First cases of gonorrhea resistant to different classes of antibiotics identified in US


Public health officials say they have found two cases of gonorrhea that appear to be less susceptible to any type of antibiotic available to treat them. It is the first time strains of gonorrhea resistant to antibiotics have been identified in the United States.

Increased sexual activity during the pandemic, coupled with fewer people undergoing routine health screenings, has fueled the spread of sexually transmitted diseases around the world.

Those infections, including gonorrhea, are becoming increasingly resistant to the antibiotics available to treat them, a problem that poses a serious threat to public health.

Worldwide, approximately 700,000 people die each year from antibiotic-resistant infections. That number is expected to rise to 10 million deaths per year by 2050 if measures are not taken to stop the spread of drug-resistant organisms.

Experts say it was never a question of when this highly resistant strain of gonorrhea would reach the US, but when.

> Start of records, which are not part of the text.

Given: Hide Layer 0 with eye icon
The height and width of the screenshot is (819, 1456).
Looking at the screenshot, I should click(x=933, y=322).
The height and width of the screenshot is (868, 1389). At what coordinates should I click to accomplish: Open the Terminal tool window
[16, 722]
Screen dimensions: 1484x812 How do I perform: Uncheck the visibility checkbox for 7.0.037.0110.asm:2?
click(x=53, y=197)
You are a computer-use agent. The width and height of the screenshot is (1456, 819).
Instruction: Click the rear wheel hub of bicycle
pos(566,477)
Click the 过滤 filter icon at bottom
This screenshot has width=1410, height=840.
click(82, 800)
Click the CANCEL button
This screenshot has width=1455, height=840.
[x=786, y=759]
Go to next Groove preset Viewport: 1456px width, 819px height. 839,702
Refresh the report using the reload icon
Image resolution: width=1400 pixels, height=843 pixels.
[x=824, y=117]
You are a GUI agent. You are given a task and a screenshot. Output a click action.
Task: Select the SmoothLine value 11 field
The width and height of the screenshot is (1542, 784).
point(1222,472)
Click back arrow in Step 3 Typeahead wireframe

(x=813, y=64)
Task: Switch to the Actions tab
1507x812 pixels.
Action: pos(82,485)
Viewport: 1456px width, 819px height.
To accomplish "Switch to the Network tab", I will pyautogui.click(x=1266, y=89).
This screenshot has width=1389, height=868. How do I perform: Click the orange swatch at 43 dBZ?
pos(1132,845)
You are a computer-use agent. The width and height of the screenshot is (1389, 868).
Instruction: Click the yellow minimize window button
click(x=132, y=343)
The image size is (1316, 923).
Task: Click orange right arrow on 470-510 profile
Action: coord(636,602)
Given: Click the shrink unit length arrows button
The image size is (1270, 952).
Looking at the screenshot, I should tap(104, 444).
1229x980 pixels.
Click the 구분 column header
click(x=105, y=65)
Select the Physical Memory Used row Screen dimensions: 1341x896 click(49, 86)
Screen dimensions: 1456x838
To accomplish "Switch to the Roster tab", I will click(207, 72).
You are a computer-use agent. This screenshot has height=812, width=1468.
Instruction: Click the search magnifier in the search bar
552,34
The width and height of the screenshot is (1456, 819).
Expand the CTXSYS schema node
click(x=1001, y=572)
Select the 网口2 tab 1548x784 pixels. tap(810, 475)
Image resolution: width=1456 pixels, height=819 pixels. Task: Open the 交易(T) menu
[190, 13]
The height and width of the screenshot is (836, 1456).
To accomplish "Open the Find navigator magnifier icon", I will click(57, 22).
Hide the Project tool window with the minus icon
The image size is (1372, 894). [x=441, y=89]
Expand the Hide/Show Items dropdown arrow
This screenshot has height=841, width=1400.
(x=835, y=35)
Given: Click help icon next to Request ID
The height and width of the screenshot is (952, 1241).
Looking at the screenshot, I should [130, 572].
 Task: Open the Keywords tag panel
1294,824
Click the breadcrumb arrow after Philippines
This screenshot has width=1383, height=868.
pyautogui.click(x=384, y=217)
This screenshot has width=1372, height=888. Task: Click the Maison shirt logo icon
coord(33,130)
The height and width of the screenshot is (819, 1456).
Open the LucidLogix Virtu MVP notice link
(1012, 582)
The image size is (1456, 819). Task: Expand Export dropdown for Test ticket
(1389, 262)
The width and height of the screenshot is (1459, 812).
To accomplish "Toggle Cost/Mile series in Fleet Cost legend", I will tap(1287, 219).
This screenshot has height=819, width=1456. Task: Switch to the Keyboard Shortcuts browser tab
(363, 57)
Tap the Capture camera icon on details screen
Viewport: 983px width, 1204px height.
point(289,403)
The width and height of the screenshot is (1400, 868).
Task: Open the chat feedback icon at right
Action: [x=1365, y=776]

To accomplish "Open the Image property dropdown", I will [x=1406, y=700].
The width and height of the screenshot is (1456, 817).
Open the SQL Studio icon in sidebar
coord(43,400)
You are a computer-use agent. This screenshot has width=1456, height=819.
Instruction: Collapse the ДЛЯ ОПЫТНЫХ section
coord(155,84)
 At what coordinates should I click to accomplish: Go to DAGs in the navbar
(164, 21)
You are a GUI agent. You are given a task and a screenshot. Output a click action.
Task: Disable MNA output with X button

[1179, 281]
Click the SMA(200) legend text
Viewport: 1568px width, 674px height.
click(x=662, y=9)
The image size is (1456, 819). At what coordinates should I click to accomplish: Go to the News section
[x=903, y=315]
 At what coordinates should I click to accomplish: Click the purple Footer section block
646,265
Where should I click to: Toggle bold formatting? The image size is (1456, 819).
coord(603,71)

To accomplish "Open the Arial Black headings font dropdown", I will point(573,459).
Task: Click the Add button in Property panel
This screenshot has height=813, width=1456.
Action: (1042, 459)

“The concern is that this particular species is circulating around the world, so it was only a matter of time before it reached the US,” says Dr. Jeffrey Klausner, a clinical professor of public health at Keck University in Southern California. medical school in Los Angeles.

“It reminds us that gonorrhea is becoming increasingly resistant and difficult to treat. We have no new antibiotics. We haven’t had any new antibiotics to treat gonorrhea for years, and we really need a different treatment strategy,” said Klausner, who is part of the CDC’s workgroup on gonorrhea treatment.

Gonorrhea is sexually transmitted and one of the most commonly diagnosed infections in the US. It is caused by the bacteria Nisseria gonorrhoeae, which can infect the mucous membranes in the genitals, rectum, throat and eyes.

People can become infected without having any symptoms. Left untreated, the infection can cause pelvic pain and infertility in women and blindness in newborns.

In addition to reduced susceptibility to ceftriaxone, the Massachusetts-identified strains of gonorrhea also showed reduced susceptibility to cefixime and azithromycin; the strains were resistant to ciprofloxacin, penicillin and tetracycline, according to a clinical alert sent to doctors by the Massachusetts Department of Public Health.

The MDPH says it has not yet found a connection between the two cases.

In 2021, the US Centers for Disease Control and Prevention recommended giving a double dose of the antibiotic ceftriaxone in an attempt to overcome the bacteria’s resistance to this antibiotic, and that seems to have worked in these cases, but that antibiotic is the last rule of defense against this infection, and experts say a new approach is needed.

Klausner hopes to gain FDA approval for a test that would tailor antibiotic treatment to the genetic susceptibility of the specific gonorrhea strain infecting a person. This is called resistance-controlled treatment, and Klausner says it works for HIV, TB, and some other hospital-acquired infections, but it’s never really been tried for gonorrhea.

This form of gonorrhea has previously been observed in Asia-Pacific countries and in the UK, but not in the US. A genetic marker common to these two Massachusetts residents was also previously seen in a Nevada case, though that strain remained sensitive to at least one class of antibiotics.

The first symptoms of gonorrhea are often painful urination, abdominal or pelvic pain, increased vaginal discharge, or bleeding between periods, but according to the CDC, many infections are asymptomatic, making routine screenings important for catching the infection.